# Start of MATERIAL FOR THIS TASK

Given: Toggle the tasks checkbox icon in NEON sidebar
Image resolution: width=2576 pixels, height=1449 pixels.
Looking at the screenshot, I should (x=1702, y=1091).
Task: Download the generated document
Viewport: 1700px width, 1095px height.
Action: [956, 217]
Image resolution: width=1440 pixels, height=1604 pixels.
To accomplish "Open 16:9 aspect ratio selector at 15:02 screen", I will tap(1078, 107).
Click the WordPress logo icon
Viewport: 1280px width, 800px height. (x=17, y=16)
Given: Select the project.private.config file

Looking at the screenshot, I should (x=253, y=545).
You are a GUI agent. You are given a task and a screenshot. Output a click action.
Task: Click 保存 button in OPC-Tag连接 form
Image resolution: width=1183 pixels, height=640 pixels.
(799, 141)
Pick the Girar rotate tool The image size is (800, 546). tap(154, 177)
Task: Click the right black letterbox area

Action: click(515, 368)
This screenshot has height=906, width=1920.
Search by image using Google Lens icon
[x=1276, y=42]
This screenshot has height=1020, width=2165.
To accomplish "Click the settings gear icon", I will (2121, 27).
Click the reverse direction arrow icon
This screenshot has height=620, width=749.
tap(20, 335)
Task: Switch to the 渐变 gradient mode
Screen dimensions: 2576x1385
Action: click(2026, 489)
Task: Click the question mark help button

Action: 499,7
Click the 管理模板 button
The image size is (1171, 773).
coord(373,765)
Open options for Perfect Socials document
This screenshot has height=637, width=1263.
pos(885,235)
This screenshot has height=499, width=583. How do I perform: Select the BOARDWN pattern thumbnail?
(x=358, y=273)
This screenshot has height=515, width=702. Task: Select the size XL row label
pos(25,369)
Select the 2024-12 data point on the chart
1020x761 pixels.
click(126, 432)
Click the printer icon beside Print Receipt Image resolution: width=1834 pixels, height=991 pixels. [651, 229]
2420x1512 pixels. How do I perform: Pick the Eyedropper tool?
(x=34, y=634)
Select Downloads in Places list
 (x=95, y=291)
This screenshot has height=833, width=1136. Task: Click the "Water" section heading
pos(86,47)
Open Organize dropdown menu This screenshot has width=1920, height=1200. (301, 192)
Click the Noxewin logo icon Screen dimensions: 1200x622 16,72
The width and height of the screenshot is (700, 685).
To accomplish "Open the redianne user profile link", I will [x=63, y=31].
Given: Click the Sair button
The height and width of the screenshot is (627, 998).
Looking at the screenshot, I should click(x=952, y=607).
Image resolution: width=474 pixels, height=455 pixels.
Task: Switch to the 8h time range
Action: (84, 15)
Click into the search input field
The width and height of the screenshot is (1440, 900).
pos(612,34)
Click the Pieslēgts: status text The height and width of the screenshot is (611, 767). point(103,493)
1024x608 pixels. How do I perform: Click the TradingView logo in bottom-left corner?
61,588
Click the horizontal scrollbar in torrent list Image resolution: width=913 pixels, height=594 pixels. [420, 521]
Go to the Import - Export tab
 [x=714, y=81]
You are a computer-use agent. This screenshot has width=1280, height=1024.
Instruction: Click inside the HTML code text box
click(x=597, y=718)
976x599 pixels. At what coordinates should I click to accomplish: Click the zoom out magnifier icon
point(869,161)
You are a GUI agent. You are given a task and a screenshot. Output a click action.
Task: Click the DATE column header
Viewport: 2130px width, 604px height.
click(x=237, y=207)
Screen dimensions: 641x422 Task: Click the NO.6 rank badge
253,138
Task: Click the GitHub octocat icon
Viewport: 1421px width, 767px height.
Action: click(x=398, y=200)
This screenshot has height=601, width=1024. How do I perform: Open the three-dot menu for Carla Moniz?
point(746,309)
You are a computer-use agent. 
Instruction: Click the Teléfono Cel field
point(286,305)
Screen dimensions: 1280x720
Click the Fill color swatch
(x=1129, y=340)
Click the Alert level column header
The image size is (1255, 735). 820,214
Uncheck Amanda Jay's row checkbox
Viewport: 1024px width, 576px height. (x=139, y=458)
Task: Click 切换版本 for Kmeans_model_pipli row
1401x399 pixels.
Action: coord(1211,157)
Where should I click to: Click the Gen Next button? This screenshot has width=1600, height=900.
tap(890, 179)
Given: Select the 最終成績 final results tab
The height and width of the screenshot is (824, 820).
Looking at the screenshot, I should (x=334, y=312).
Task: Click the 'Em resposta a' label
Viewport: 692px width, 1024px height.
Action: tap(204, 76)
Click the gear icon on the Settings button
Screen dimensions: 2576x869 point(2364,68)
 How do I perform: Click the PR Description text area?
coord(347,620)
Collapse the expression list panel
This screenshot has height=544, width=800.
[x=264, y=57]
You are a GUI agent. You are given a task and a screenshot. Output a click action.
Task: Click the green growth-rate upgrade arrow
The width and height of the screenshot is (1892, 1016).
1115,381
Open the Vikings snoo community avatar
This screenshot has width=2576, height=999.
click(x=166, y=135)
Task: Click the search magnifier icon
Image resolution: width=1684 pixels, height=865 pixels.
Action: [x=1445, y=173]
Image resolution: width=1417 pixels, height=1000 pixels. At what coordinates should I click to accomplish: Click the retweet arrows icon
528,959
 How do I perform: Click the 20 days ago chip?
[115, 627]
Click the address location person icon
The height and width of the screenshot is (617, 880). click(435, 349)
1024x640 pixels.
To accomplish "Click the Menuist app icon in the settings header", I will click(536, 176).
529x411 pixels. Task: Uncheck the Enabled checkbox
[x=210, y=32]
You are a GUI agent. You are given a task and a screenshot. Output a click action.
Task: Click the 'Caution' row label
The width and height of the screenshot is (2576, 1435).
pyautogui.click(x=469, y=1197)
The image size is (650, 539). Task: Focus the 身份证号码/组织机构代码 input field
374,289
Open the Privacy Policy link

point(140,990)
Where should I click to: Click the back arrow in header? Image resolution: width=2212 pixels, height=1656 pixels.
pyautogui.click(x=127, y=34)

# End of MATERIAL FOR THIS TASK

Reproduce every line of the records above, swapping "printer icon" for "receipt printer icon" wherever it occurs and keeping everything else the same.

**ANSWER IN FULL**
Given: Toggle the tasks checkbox icon in NEON sidebar
Image resolution: width=2576 pixels, height=1449 pixels.
Looking at the screenshot, I should (x=1702, y=1091).
Task: Download the generated document
Viewport: 1700px width, 1095px height.
Action: [956, 217]
Image resolution: width=1440 pixels, height=1604 pixels.
To accomplish "Open 16:9 aspect ratio selector at 15:02 screen", I will tap(1078, 107).
Click the WordPress logo icon
Viewport: 1280px width, 800px height. (x=17, y=16)
Given: Select the project.private.config file

Looking at the screenshot, I should (x=253, y=545).
You are a GUI agent. You are given a task and a screenshot. Output a click action.
Task: Click 保存 button in OPC-Tag连接 form
Image resolution: width=1183 pixels, height=640 pixels.
(799, 141)
Pick the Girar rotate tool The image size is (800, 546). tap(154, 177)
Task: Click the right black letterbox area

Action: click(515, 368)
This screenshot has height=906, width=1920.
Search by image using Google Lens icon
[x=1276, y=42]
This screenshot has height=1020, width=2165.
To accomplish "Click the settings gear icon", I will (2121, 27).
Click the reverse direction arrow icon
This screenshot has height=620, width=749.
tap(20, 335)
Task: Switch to the 渐变 gradient mode
Screen dimensions: 2576x1385
Action: click(2026, 489)
Task: Click the question mark help button

Action: 499,7
Click the 管理模板 button
The image size is (1171, 773).
coord(373,765)
Open options for Perfect Socials document
This screenshot has height=637, width=1263.
pos(885,235)
This screenshot has height=499, width=583. How do I perform: Select the BOARDWN pattern thumbnail?
(x=358, y=273)
This screenshot has height=515, width=702. Task: Select the size XL row label
pos(25,369)
Select the 2024-12 data point on the chart
1020x761 pixels.
click(126, 432)
Click the receipt printer icon beside Print Receipt Image resolution: width=1834 pixels, height=991 pixels. [651, 229]
2420x1512 pixels. How do I perform: Pick the Eyedropper tool?
(x=34, y=634)
Select Downloads in Places list
 (x=95, y=291)
This screenshot has height=833, width=1136. Task: Click the "Water" section heading
pos(86,47)
Open Organize dropdown menu This screenshot has width=1920, height=1200. (301, 192)
Click the Noxewin logo icon Screen dimensions: 1200x622 16,72
The width and height of the screenshot is (700, 685).
To accomplish "Open the redianne user profile link", I will [x=63, y=31].
Given: Click the Sair button
The height and width of the screenshot is (627, 998).
Looking at the screenshot, I should click(x=952, y=607).
Image resolution: width=474 pixels, height=455 pixels.
Task: Switch to the 8h time range
Action: (84, 15)
Click into the search input field
The width and height of the screenshot is (1440, 900).
pos(612,34)
Click the Pieslēgts: status text The height and width of the screenshot is (611, 767). point(103,493)
1024x608 pixels. How do I perform: Click the TradingView logo in bottom-left corner?
61,588
Click the horizontal scrollbar in torrent list Image resolution: width=913 pixels, height=594 pixels. [420, 521]
Go to the Import - Export tab
 [x=714, y=81]
You are a computer-use agent. This screenshot has width=1280, height=1024.
Instruction: Click inside the HTML code text box
click(x=597, y=718)
976x599 pixels. At what coordinates should I click to accomplish: Click the zoom out magnifier icon
point(869,161)
You are a GUI agent. You are given a task and a screenshot. Output a click action.
Task: Click the DATE column header
Viewport: 2130px width, 604px height.
click(x=237, y=207)
Screen dimensions: 641x422 Task: Click the NO.6 rank badge
253,138
Task: Click the GitHub octocat icon
Viewport: 1421px width, 767px height.
Action: click(x=398, y=200)
This screenshot has height=601, width=1024. How do I perform: Open the three-dot menu for Carla Moniz?
point(746,309)
You are a computer-use agent. 
Instruction: Click the Teléfono Cel field
point(286,305)
Screen dimensions: 1280x720
Click the Fill color swatch
(x=1129, y=340)
Click the Alert level column header
The image size is (1255, 735). 820,214
Uncheck Amanda Jay's row checkbox
Viewport: 1024px width, 576px height. (x=139, y=458)
Task: Click 切换版本 for Kmeans_model_pipli row
1401x399 pixels.
Action: coord(1211,157)
Where should I click to: Click the Gen Next button? This screenshot has width=1600, height=900.
tap(890, 179)
Given: Select the 最終成績 final results tab
The height and width of the screenshot is (824, 820).
Looking at the screenshot, I should (x=334, y=312).
Task: Click the 'Em resposta a' label
Viewport: 692px width, 1024px height.
Action: tap(204, 76)
Click the gear icon on the Settings button
Screen dimensions: 2576x869 point(2364,68)
 How do I perform: Click the PR Description text area?
coord(347,620)
Collapse the expression list panel
This screenshot has height=544, width=800.
[x=264, y=57]
You are a GUI agent. You are given a task and a screenshot. Output a click action.
Task: Click the green growth-rate upgrade arrow
The width and height of the screenshot is (1892, 1016).
1115,381
Open the Vikings snoo community avatar
This screenshot has width=2576, height=999.
click(x=166, y=135)
Task: Click the search magnifier icon
Image resolution: width=1684 pixels, height=865 pixels.
Action: [x=1445, y=173]
Image resolution: width=1417 pixels, height=1000 pixels. At what coordinates should I click to accomplish: Click the retweet arrows icon
528,959
 How do I perform: Click the 20 days ago chip?
[115, 627]
Click the address location person icon
The height and width of the screenshot is (617, 880). click(435, 349)
1024x640 pixels.
To accomplish "Click the Menuist app icon in the settings header", I will click(536, 176).
529x411 pixels. Task: Uncheck the Enabled checkbox
[x=210, y=32]
You are a GUI agent. You are given a task and a screenshot. Output a click action.
Task: Click the 'Caution' row label
The width and height of the screenshot is (2576, 1435).
pyautogui.click(x=469, y=1197)
The image size is (650, 539). Task: Focus the 身份证号码/组织机构代码 input field
374,289
Open the Privacy Policy link

point(140,990)
Where should I click to: Click the back arrow in header? Image resolution: width=2212 pixels, height=1656 pixels.
pyautogui.click(x=127, y=34)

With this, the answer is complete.